As you can see, we have auctions from a variety of years. For each of these works, we’ll need to call cpi.inflate() for the auction_year and price_realized_USD. The best way to do this is with a lambda function. But because the cpi library only supports dates through 2022, we’ll have to make sure we only apply this function to dates prior to then, otherwise it’ll throw an error.

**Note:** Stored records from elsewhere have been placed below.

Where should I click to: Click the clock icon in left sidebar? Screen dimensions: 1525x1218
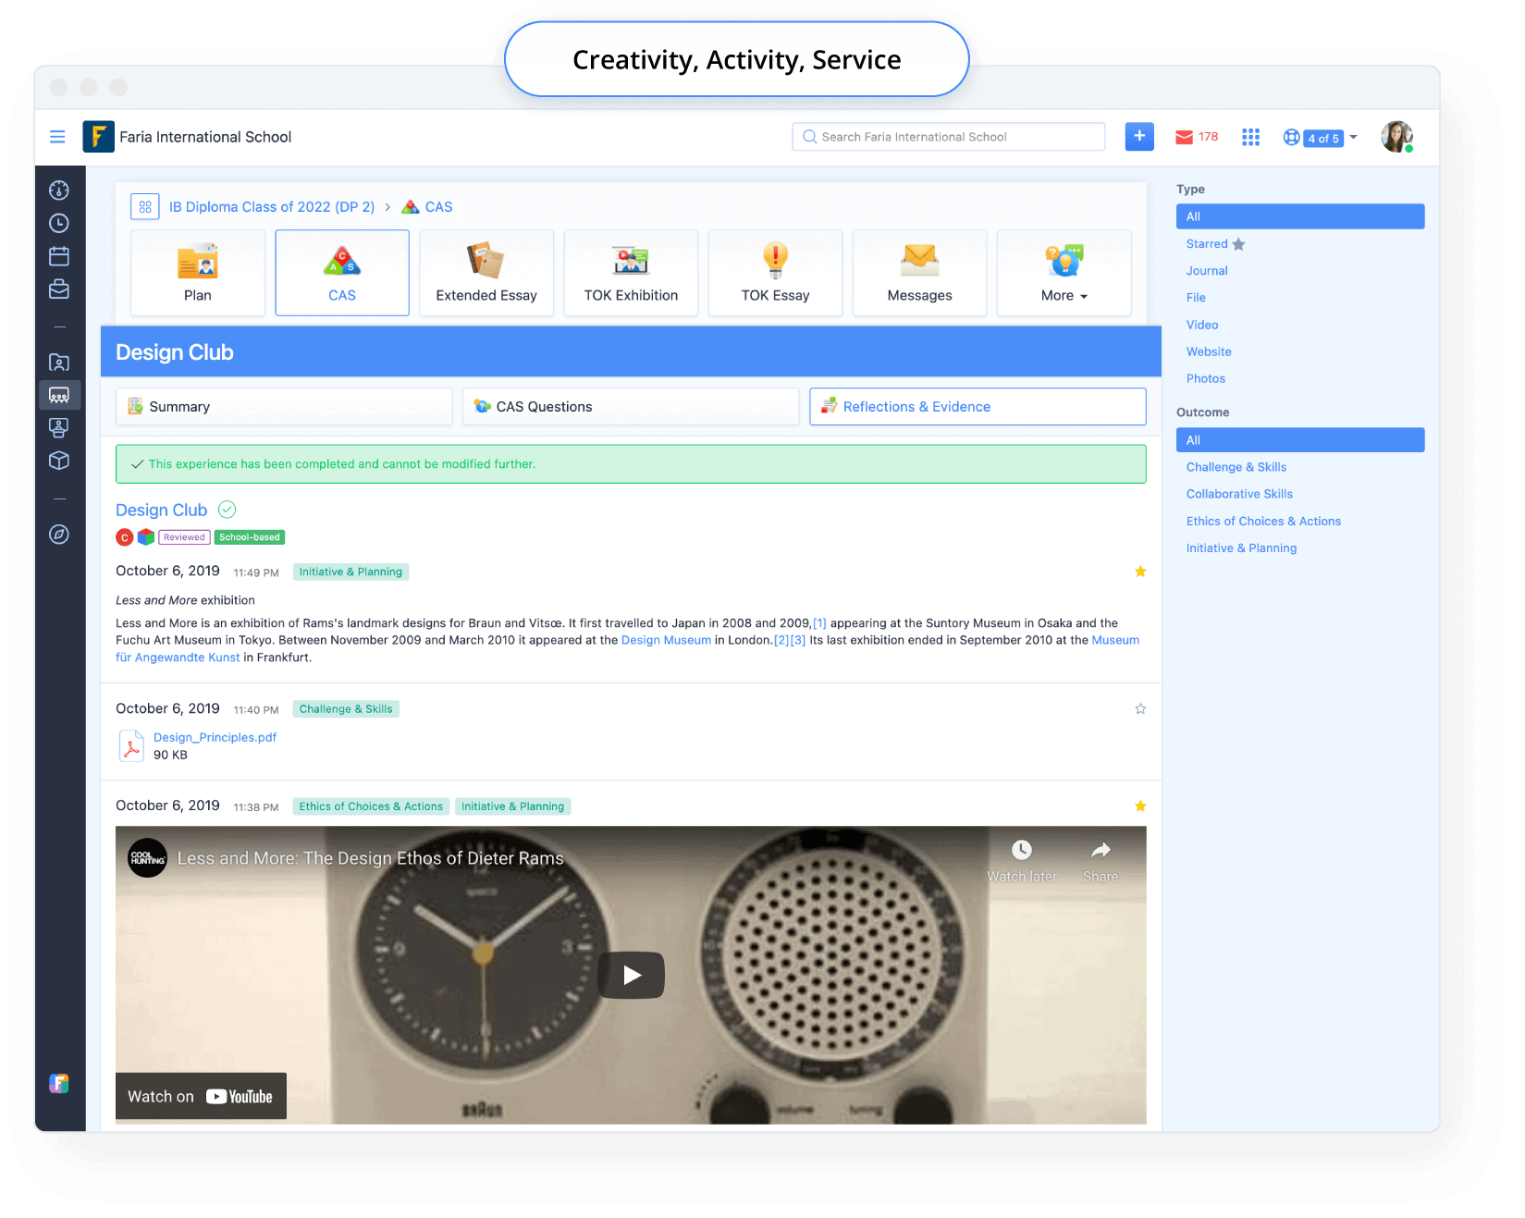[59, 223]
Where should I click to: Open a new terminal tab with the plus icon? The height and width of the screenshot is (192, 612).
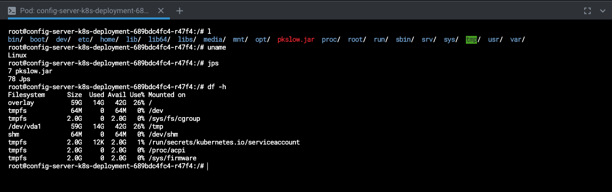coord(179,11)
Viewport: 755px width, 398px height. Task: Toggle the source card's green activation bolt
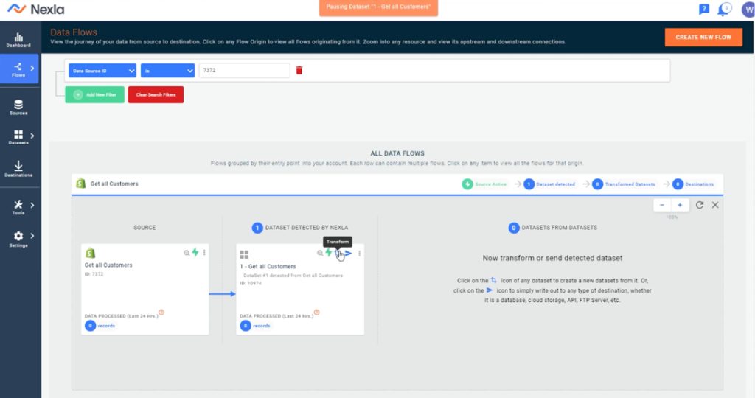(x=195, y=253)
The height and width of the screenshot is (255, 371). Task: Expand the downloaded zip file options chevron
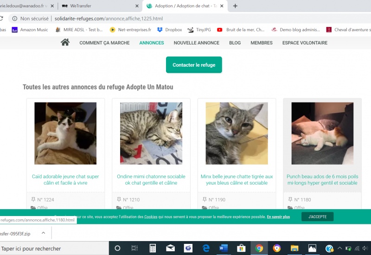pyautogui.click(x=43, y=233)
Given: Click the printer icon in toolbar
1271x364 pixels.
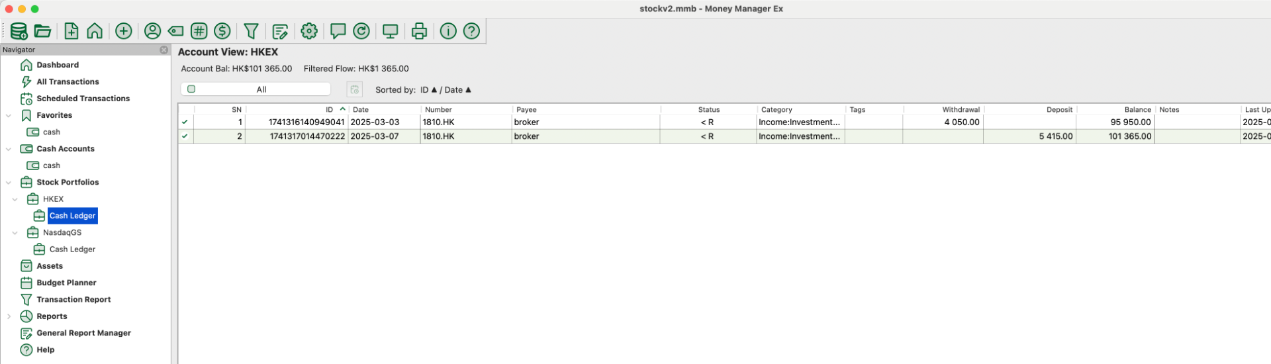Looking at the screenshot, I should pyautogui.click(x=419, y=31).
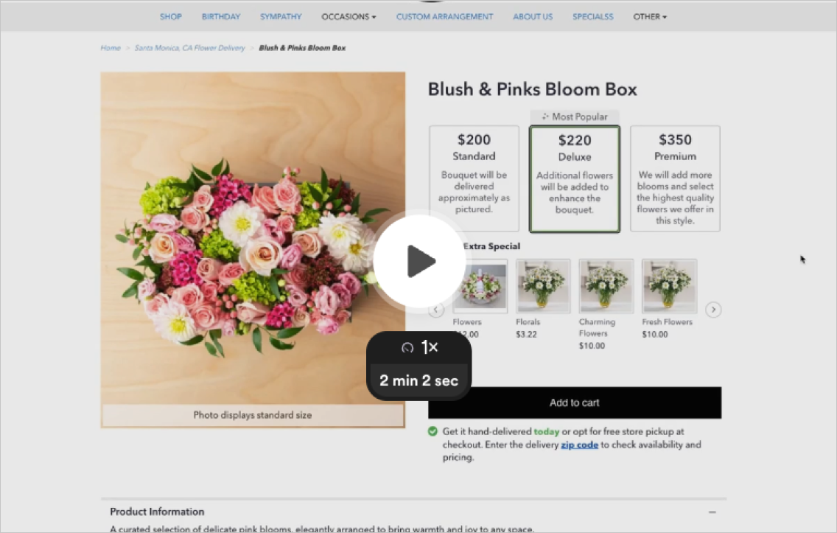Click the shop logo at top
Screen dimensions: 837x533
tap(430, 4)
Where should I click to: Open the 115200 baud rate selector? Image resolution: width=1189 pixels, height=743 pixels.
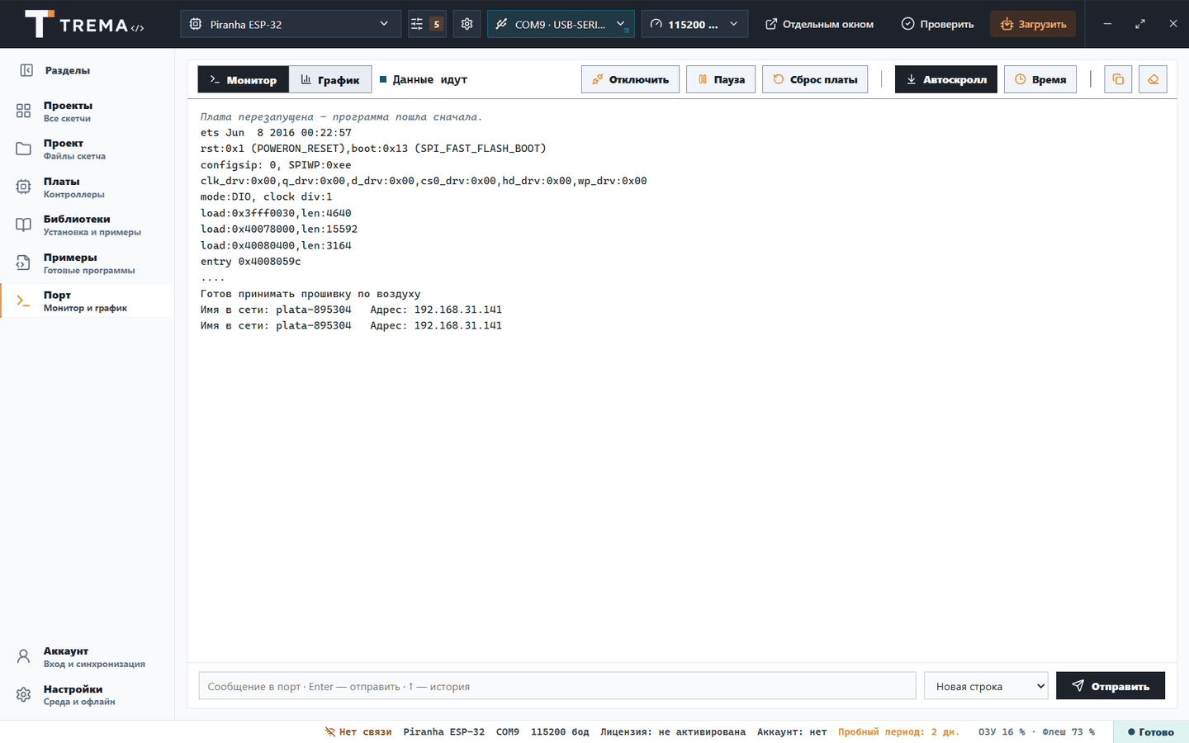pyautogui.click(x=694, y=24)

# Create mask for pre-2023 auctions
pre2023 = (df['auction_year'] < 2023)

# Inflate pre-2023 prices
df['adjusted_price'] = (
    df.loc[pre2023].apply(lambda x: cpi.inflate(x['price_realized_USD'], x['auction_year']), axis=1)
)

# Assign 2023 prices directly
df.loc[~pre2023, 'adjusted_price'] = df.loc[~pre2023, 'price_realized_USD']

# Select columns
cols = ['artist_name', 'title', 'date', 'auction_year', 'price_realized_USD', 'adjusted_price']

# Preview
df[cols].sample(25)
artist_name title date auction_year price_realized_USD adjusted_price
40696 Kazuo Shiraga Composition, 1970 2012 NaN NaN
15276 Jean Dubuffet Riant ete 1954 2002 NaN NaN
14711 Yoshitomo Nara Guitar girl 2003 2005 1884.0 2.823154e+03
7215 Zao Wou-Ki Untitled 1958 1998 90771.0 1.629729e+05
9661 Yayoi Kusama Fallen Blossoms NaN 2018 225079.0 2.623204e+05
16962 Joan Mitchell After April, Bernie 1925-1992 2006 688000.0 9.987433e+05
6621 Zao Wou-Ki 16.9.91 1991 2015 2609047.0 3.221502e+06
22988 George Condo Blue Sky Portrait 1997 2013 365000.0 4.585356e+05
43109 Jean-Paul Riopelle Sans titre 1923-2002 2017 1491281.0 1.780478e+06
29026 Rudolf Stingel UNTITLED NaN 2009 15677.0 2.138537e+04
34294 Bernard Buffet Pont dans un village 1928-1999 2018 79099.0 9.218667e+04
40137 Pierre Bonnard Femme au chapeau 1867-1947 2007 360000.0 5.081257e+05
34808 Bernard Buffet Roses 1982 2013 97432.0 1.224001e+05
15081 Jean Dubuffet Réchaud-Four à gaz V 1966 2011 636000.0 8.274625e+05
7798 Gerhard Richter Souvenir (no 48) 1995 2014 80000.0 9.889666e+04
46506 Anselm Kiefer LILITH NaN 2011 494500.0 6.433651e+05
12174 Marc Chagall EVOCATION DU VILLAGE NATAL OU ETUDE POUR LA FE... NaN 2018 259384.0 3.023015e+05
7161 Zao Wou-Ki Sans titre 1983 2003 55513.0 8.829433e+04
9871 Yayoi Kusama Infinity Nets OQWWS 2006 2016 909052.0 1.108462e+06
17386 Henri Matisse Odalisque, brasero et coupe de fruits 1929 1991 NaN NaN
44705 Tom Wesselmann Study for Helen nude 1981 2006 230000.0 3.338822e+05
50151 Robert Ryman Whitney revision painting 2 - diptych 1969 1998 120000.0 2.154515e+05
38974 Donald Judd Untitled (1968-76) NaN 2012 86500.0 1.102584e+05
35428 Bernard Buffet Vase de fleurs 1928-1999 2006 84000.0 1.219396e+05
45905 Georges Braque Les balances NaN 1987 NaN NaN

That’s it! We can see that the adjusted_price feature now has inflated each price_realized_USD feature based on the auction_year.